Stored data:
□ □ □

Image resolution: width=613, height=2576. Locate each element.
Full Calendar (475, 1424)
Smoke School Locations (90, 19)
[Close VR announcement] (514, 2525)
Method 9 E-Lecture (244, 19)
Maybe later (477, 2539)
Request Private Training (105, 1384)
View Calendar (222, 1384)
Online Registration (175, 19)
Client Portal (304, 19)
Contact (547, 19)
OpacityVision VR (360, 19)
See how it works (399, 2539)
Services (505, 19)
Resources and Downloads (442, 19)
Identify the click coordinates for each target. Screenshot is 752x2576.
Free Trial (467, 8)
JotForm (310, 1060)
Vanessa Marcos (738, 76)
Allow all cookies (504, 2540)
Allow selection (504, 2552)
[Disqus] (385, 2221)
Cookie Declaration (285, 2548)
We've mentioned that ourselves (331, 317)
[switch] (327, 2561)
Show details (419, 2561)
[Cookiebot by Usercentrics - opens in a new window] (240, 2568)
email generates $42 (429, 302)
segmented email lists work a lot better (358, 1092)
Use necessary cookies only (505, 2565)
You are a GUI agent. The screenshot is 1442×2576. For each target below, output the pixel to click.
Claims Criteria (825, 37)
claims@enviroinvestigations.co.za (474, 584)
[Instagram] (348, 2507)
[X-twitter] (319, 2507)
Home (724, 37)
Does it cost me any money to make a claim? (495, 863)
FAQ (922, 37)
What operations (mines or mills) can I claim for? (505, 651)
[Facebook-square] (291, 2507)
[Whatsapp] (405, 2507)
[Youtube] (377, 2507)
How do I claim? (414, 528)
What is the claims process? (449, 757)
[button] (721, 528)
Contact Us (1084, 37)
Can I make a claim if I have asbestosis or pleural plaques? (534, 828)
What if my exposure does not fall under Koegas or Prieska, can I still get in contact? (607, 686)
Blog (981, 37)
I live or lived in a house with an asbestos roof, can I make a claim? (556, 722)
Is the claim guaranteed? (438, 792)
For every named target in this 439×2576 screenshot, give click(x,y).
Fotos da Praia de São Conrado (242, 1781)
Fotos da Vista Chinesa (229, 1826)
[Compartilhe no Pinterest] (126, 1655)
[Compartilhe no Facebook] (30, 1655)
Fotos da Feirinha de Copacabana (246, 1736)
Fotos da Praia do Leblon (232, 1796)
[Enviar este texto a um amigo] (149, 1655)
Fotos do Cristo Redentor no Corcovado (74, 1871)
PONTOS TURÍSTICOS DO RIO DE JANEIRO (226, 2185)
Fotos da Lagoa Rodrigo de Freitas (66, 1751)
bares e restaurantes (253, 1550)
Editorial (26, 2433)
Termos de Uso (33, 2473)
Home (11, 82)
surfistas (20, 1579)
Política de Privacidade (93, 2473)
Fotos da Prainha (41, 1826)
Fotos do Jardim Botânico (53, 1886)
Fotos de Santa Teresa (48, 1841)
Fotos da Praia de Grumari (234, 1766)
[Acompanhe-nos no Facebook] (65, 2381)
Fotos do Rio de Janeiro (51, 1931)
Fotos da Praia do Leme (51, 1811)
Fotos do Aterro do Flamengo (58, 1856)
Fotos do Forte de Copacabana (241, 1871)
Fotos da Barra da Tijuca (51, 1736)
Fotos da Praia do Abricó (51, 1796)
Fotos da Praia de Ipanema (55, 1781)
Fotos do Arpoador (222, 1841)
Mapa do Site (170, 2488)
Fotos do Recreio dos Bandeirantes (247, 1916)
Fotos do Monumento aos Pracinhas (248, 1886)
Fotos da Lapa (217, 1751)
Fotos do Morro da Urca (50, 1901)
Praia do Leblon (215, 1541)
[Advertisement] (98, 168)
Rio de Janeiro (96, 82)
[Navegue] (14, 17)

□ □ □

[Brief]: Report every line of the data in which "email" appears.

[Task solution]:
email generates $42 (429, 302)
segmented email lists work a lot better (358, 1092)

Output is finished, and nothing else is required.